Lorsque nous avons abattu un chasseur bombardier russe qui violait notre espace aérien, nos relations avec la Russie se sont profondément détériorées. Nos amis, notamment au sein de l'OTAN, nous ont invités, à juste titre, à renouer avec ce pays. Aujourd'hui, les mêmes nous reprochent d'aller trop loin avec les Russes ! Or, la Russie est un partenaire incontournable dans cette région. Si nous avons des relations avec la France depuis six siècles, celles avec la Russie datent d'il y a quatre ou cinq siècles ! En outre, nous commerçons beaucoup avec ce pays. Nous avons donc normalisé nos relations avec la Russie.

Notre position à l'égard de Bachar el-Assad n'a pas non plus changé : comme la France, nous estimons qu'un chef d'État responsable d'une telle tragédie dans son propre pays doit tirer les conclusions qui s'imposent. Nous essayons néanmoins de trouver un dénominateur commun avec nos amis au sein des enceintes internationales.

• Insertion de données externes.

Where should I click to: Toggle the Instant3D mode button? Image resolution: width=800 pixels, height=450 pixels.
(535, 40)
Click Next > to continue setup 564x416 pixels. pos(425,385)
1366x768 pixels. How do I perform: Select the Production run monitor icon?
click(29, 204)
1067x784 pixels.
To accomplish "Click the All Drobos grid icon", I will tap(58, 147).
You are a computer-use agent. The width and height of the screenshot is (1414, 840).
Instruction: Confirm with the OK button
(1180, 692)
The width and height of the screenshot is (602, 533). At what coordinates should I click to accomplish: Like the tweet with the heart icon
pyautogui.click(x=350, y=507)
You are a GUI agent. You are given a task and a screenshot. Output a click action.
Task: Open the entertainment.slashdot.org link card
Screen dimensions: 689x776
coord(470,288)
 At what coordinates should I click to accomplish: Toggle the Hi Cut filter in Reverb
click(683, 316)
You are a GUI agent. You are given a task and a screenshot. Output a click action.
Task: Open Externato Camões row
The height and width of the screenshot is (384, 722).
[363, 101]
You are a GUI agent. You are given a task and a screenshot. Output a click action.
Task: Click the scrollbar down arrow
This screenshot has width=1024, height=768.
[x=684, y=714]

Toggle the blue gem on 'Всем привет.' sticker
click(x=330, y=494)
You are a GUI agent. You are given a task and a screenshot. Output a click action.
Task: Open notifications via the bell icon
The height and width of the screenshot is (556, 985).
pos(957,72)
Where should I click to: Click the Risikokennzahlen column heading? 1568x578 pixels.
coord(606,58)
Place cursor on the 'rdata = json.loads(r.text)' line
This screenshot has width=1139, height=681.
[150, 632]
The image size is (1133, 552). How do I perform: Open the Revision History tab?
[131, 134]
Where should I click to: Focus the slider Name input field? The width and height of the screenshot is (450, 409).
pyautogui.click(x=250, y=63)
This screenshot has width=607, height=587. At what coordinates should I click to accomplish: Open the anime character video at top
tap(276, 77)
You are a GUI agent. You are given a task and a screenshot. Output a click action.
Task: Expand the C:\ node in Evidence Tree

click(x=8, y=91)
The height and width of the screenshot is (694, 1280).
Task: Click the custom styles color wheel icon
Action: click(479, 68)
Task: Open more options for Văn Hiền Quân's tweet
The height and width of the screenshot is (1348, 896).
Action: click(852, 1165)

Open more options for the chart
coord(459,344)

La Turquie ne s'éloigne pas de l'Europe. C'est plutôt l'inverse qui semble se produire. Nous sommes liés à l'Europe depuis l'accord d'association de 1963. Je tiens à rendre hommage au président Chirac qui a été à l'origine du déclanchement des négociations pour l'entrée de la Turquie dans l'Union. Nous avons ouvert 16 chapitres ; à ce jour, seul un chapitre a été conclu. Parfois à raison, parfois à tort, nos amis européens nous critiquent dans les domaines des droits de l'homme, de la justice, de la sécurité. Mais ils refusent d'ouvrir les chapitres 23 et 24 alors qu'ils traitent précisément des droits fondamentaux, de la sécurité, de la liberté et de la justice. Pourquoi refuser d'ouvrir ces chapitres tout en poursuivant les critiques ? C'est injuste.

J'en viens à la présidentialisation du régime : des amendements constitutionnels ont été adoptés par le Parlement. A l'avenir, nous aurons un Président, des vice-présidents mais plus de Premier ministre. Le Président dirigera l'exécutif. La séparation des pouvoirs sera bien sûr respectée ; les députés seront 600 au lieu de 550 aujourd'hui. Vous devriez nous comprendre, car nos régimes politiques vont se ressembler. N'y voyez rien d'autre. La Turquie reste un pays démocratique, laïque et soucieux du respect des droits fondamentaux. Les quatre articles de la Constitution sont maintenus en tant que tels : seul le système de gouvernement évolue, mais pas le régime politique. Les principes prônés par Atatürk ne sont en rien remis en cause.

Comme cela a été dit, l'image de la Turquie en Europe s'est détériorée à la suite de la tentative du coup d'État. Nous devons faire oeuvre de pédagogie pour que vous compreniez la situation.

Nous ne reconnaissons pas l'annexion de la Crimée par la Russie et nous l'avons dit à tous nos interlocuteurs. Ce n'est pas parce que la Turquie tente de parvenir à une solution à la crise syrienne avec la Russie qu'elle approuve ce que fait ce pays en Ukraine.

La Turquie compte 1 430 entreprises françaises sur son territoire. La France est en septième position en termes d'investissements directs. Depuis l'empire Ottoman, votre pays est pour nous une fenêtre ouverte vers l'occident. Nous sommes très soucieux de la poursuite et de l'approfondissement de nos relations communes tant en matière culturelle, qu'économique, commerciale et humaines. En outre, elles se sont récemment enrichies d'une dimension stratégique. Désormais, nous allons coopérer en matière d'industrie de la défense.